It was an extremely close call but a bill approving construction of the pipeline failed Tuesday night in US Senate. Supporters fell one short of the required 60 "yes" votes.

The states that make up Delmarva are represented in the Senate by six Democrats. Two of them broke ranks with the majority of their Democratic colleagues to vote "yes" to approve. The other four voted "no" for a variety of reasons.

At the Washington DC office of Sen. Tom Carper, D-Delaware, protestors expressed their anger with carper for his position on the Keystone XL Pipeline vote. Police actually escorted the protestors away.

Sen. Carper was one of 14 Democrats who joined all 45 Republican senators in voting "yes."

"My hope is that my willingness to show some flexibility at this point in time and support this bipartisan effort will be reciprocated by the Republicans in the new majority," he said in a statement.

Sen. Mark Warner, D-Virginia, was another Democratic "yes."

"After six years of study and debate, it is time to approve this project," said Sen. Warner, in a post-vote statement.

All of Delmarva's other senators voted "no" on the pipeline planned to run from Canada to the Gulf Coast.

Sen. Tim Kaine, D-Virginia, and Sen. Ben Cardin, D-Maryland, had similar statements on their votes.

"We should never allow politics to override the rule of law, science and the health and safety of our communities," said the statement from Sen. Cardin.

"It's clear that the Keystone XL Pipeline," Sen. Kaine's statement said, "is not in our economic, national security or environmental interest."

The statement from Sen. Barbara Mikulski, D-Maryland, said despite potential employment benefits, there are too many environmental concerns.

"These concerns must be dealt with before Congress circumvents the process to approve the pipeline."

Concerns about circumventing the process - that describes why Sen. Chris Coons, D-Delaware, voted "no."

A statement from his office said Sen. Coons is,"incredibly frustrated by how long it's taking the Administration to make this decision, but the law makes clear that it is the Administration's decision to make."

The House has voted repeatedly to approve the pipeline.

Even though this was a Senate vote, WBOC asked the Eastern Shore's Rep. Andy Harris, R-Maryland, what he thought.

His office sent a statement saying, “Americans are clamoring for more jobs and energy independence. The Keystone XL Pipeline will do both, but that didn't matter to Harry Reid and President Obama.”

Rep. Scott Rigell, R-Virginia, has voted yes on the pipeline before, like Rep. Harris. Rep. John Carney, D-Delaware, has voted no.

Even if the vote had gone the other way in the Senate, President Obama almost certainly would have vetoed the bill.

(Stored records)
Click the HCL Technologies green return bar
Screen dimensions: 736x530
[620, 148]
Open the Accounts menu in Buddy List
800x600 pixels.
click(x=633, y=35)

| TASK LIST |
a - Repeat the passage from the pipeline vote article word for word, starting at "At the Washington" and ending after "in a statement.".
b - Name every Delmarva senator who, according to the pipeline vote article, voted "no" on the bill.

| FULL ANSWERS |
a -
At the Washington DC office of Sen. Tom Carper, D-Delaware, protestors expressed their anger with carper for his position on the Keystone XL Pipeline vote. Police actually escorted the protestors away.

Sen. Carper was one of 14 Democrats who joined all 45 Republican senators in voting "yes."

"My hope is that my willingness to show some flexibility at this point in time and support this bipartisan effort will be reciprocated by the Republicans in the new majority," he said in a statement.

b -
Sen. Tim Kaine, D-Virginia
Sen. Ben Cardin, D-Maryland
Sen. Barbara Mikulski, D-Maryland
Sen. Chris Coons, D-Delaware